Brief: Copy the following records line for line, without changing anything.

——

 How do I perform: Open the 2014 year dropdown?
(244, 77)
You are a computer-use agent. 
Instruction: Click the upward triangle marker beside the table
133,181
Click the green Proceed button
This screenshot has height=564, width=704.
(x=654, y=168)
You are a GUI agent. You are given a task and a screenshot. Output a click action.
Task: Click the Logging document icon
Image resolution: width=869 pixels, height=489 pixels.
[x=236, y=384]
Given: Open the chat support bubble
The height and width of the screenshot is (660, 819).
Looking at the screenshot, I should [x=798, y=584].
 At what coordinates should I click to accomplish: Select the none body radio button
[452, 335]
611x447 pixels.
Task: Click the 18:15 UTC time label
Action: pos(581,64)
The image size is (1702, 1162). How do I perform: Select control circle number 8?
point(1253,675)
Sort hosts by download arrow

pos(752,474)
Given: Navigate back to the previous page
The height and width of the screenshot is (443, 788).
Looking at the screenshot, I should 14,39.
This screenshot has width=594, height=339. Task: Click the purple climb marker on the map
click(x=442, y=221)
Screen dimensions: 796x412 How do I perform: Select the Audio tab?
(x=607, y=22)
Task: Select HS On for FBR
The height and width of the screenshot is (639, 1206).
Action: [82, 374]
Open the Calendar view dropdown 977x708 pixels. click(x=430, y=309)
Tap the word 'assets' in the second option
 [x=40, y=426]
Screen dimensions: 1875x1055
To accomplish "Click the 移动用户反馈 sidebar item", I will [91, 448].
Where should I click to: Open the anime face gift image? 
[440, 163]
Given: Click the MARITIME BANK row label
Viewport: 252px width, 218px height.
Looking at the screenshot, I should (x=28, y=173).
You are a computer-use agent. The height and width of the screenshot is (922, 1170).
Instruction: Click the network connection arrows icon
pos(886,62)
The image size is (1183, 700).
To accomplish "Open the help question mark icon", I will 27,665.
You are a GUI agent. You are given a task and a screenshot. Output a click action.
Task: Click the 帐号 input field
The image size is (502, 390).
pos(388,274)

——

Complete response:
 How do I perform: Open the 2014 year dropdown?
(244, 77)
You are a computer-use agent. 
Instruction: Click the upward triangle marker beside the table
133,181
Click the green Proceed button
This screenshot has height=564, width=704.
(x=654, y=168)
You are a GUI agent. You are given a task and a screenshot. Output a click action.
Task: Click the Logging document icon
Image resolution: width=869 pixels, height=489 pixels.
[x=236, y=384]
Given: Open the chat support bubble
The height and width of the screenshot is (660, 819).
Looking at the screenshot, I should [x=798, y=584].
 At what coordinates should I click to accomplish: Select the none body radio button
[452, 335]
611x447 pixels.
Task: Click the 18:15 UTC time label
Action: pos(581,64)
The image size is (1702, 1162). How do I perform: Select control circle number 8?
point(1253,675)
Sort hosts by download arrow

pos(752,474)
Given: Navigate back to the previous page
The height and width of the screenshot is (443, 788).
Looking at the screenshot, I should 14,39.
This screenshot has width=594, height=339. Task: Click the purple climb marker on the map
click(x=442, y=221)
Screen dimensions: 796x412 How do I perform: Select the Audio tab?
(x=607, y=22)
Task: Select HS On for FBR
The height and width of the screenshot is (639, 1206).
Action: [82, 374]
Open the Calendar view dropdown 977x708 pixels. click(x=430, y=309)
Tap the word 'assets' in the second option
 [x=40, y=426]
Screen dimensions: 1875x1055
To accomplish "Click the 移动用户反馈 sidebar item", I will [91, 448].
Where should I click to: Open the anime face gift image? 
[440, 163]
Given: Click the MARITIME BANK row label
Viewport: 252px width, 218px height.
Looking at the screenshot, I should (x=28, y=173).
You are a computer-use agent. The height and width of the screenshot is (922, 1170).
Instruction: Click the network connection arrows icon
pos(886,62)
The image size is (1183, 700).
To accomplish "Open the help question mark icon", I will 27,665.
You are a GUI agent. You are given a task and a screenshot. Output a click action.
Task: Click the 帐号 input field
The image size is (502, 390).
pos(388,274)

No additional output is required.